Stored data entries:
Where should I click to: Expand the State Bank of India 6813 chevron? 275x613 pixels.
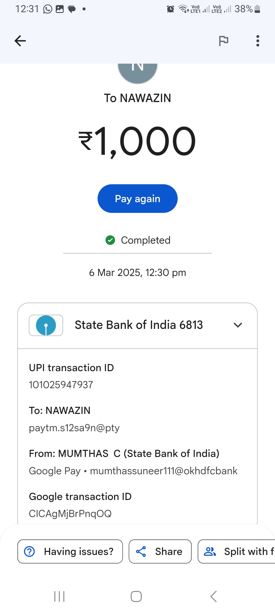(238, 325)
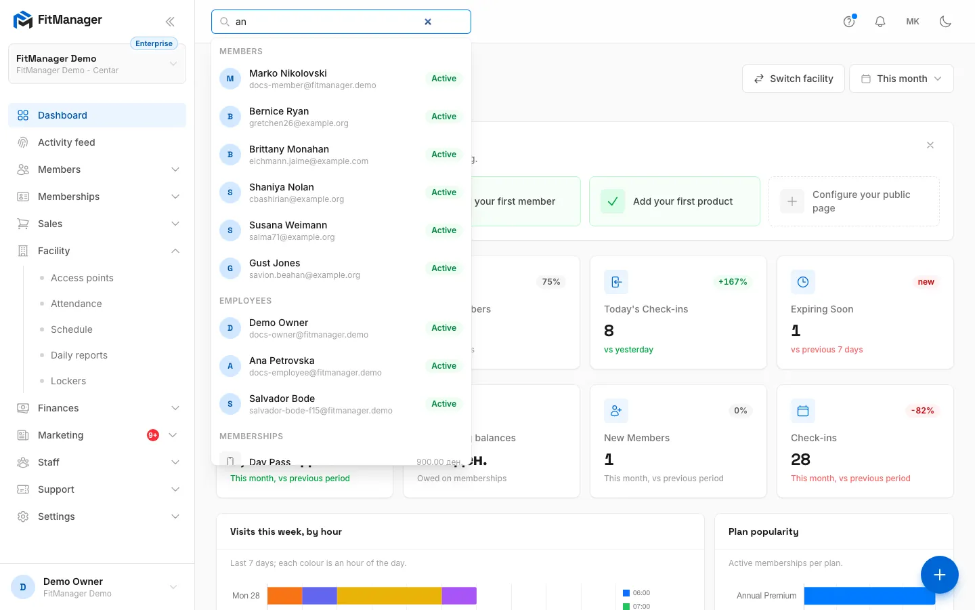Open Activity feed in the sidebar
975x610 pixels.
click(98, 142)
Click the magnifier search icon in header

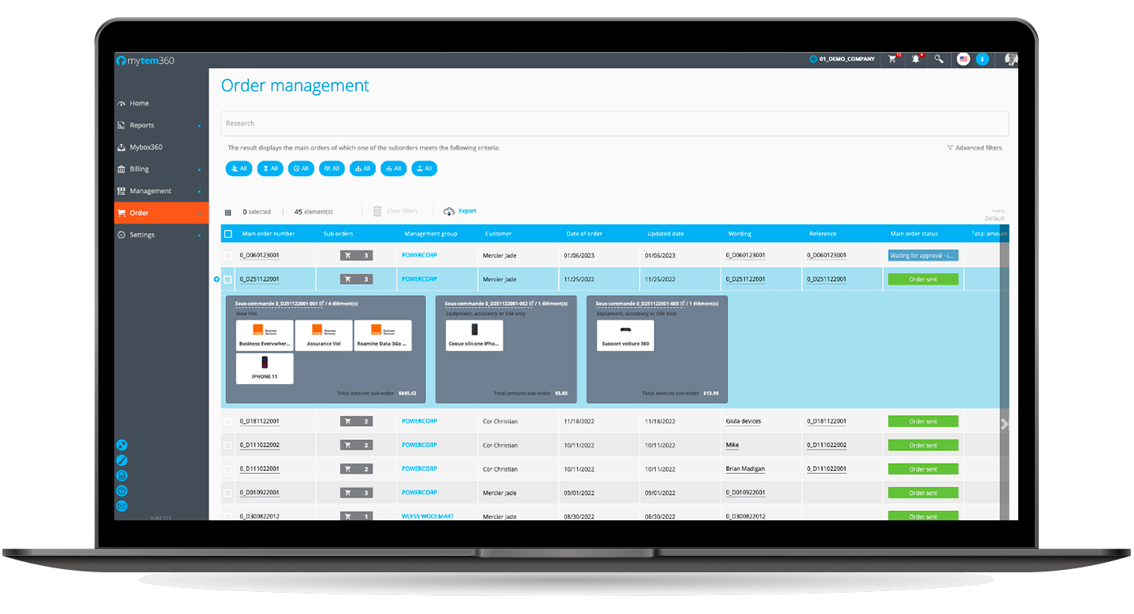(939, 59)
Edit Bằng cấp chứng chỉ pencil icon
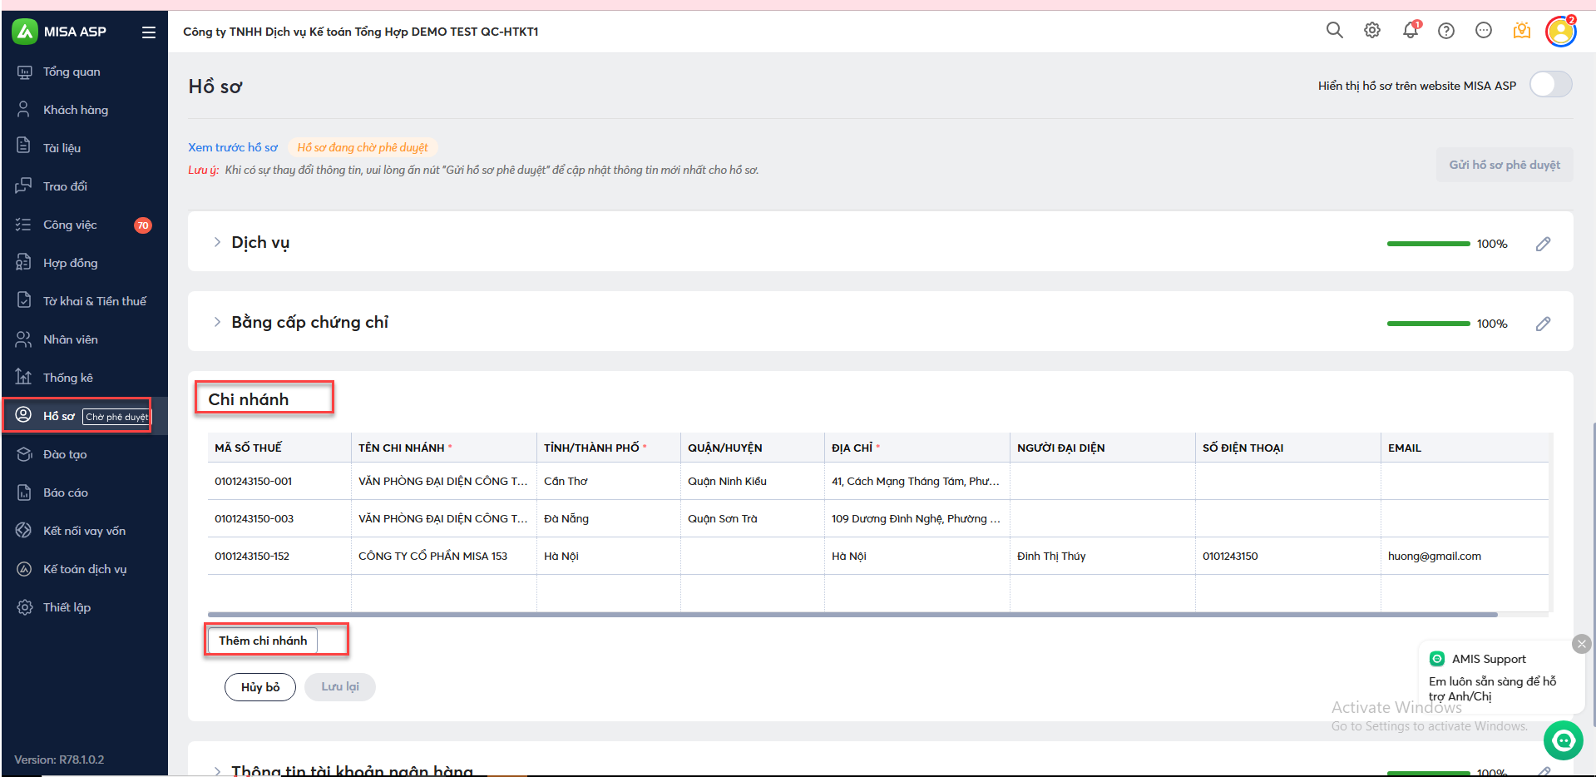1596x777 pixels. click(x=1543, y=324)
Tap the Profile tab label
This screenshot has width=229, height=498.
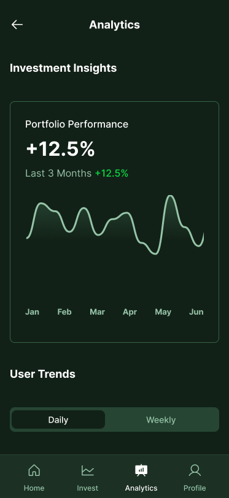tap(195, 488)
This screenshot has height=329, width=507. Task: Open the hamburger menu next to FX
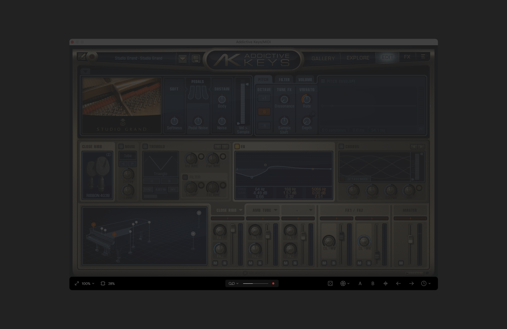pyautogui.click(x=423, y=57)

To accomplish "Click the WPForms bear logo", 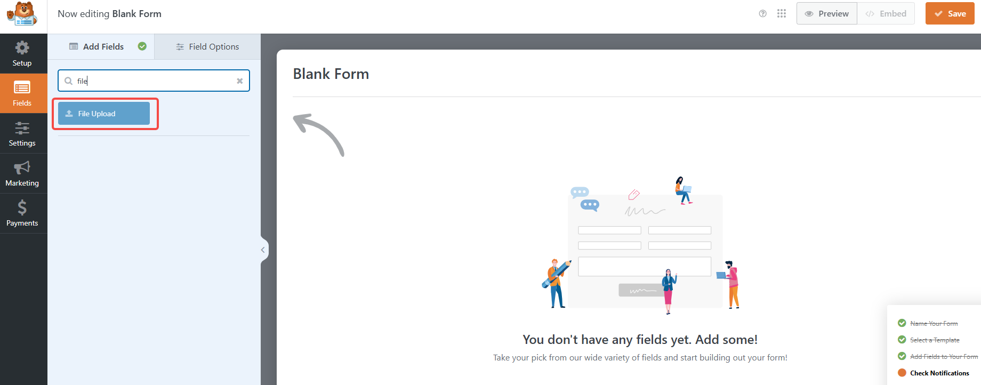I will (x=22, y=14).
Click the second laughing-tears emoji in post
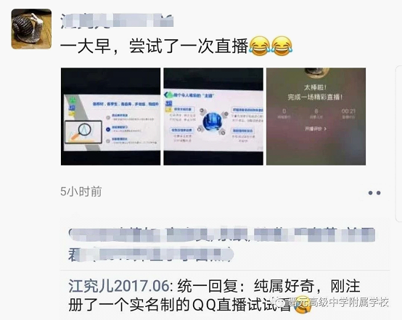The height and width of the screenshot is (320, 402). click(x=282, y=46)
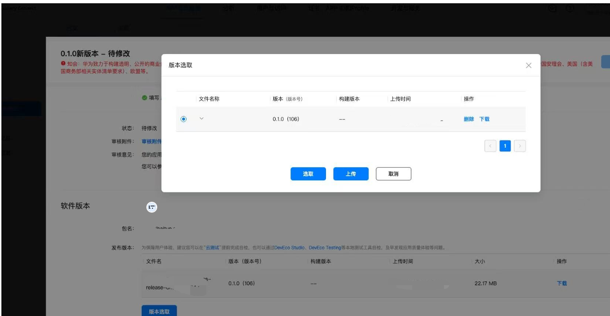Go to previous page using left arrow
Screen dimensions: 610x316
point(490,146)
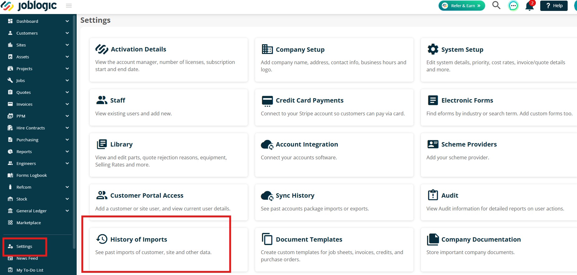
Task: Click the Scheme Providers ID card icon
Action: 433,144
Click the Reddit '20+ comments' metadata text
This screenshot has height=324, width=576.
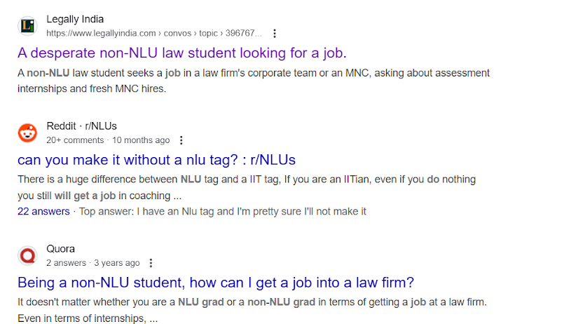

Work item -
Return only the lines running from the start of the entries above to the line that contains "Tap the Profile tab label", inclusive, and omit every picture.

Output -
Where should I click to: Expand the State Bank of India 6813 chevron? 275x613 pixels.
(238, 325)
Open Activity feed in the sidebar
975x610 pixels.
click(98, 142)
Click the magnifier search icon in header

(939, 59)
Edit Bằng cấp chứng chỉ pencil icon
1596x777 pixels. click(x=1543, y=324)
Tap the Profile tab label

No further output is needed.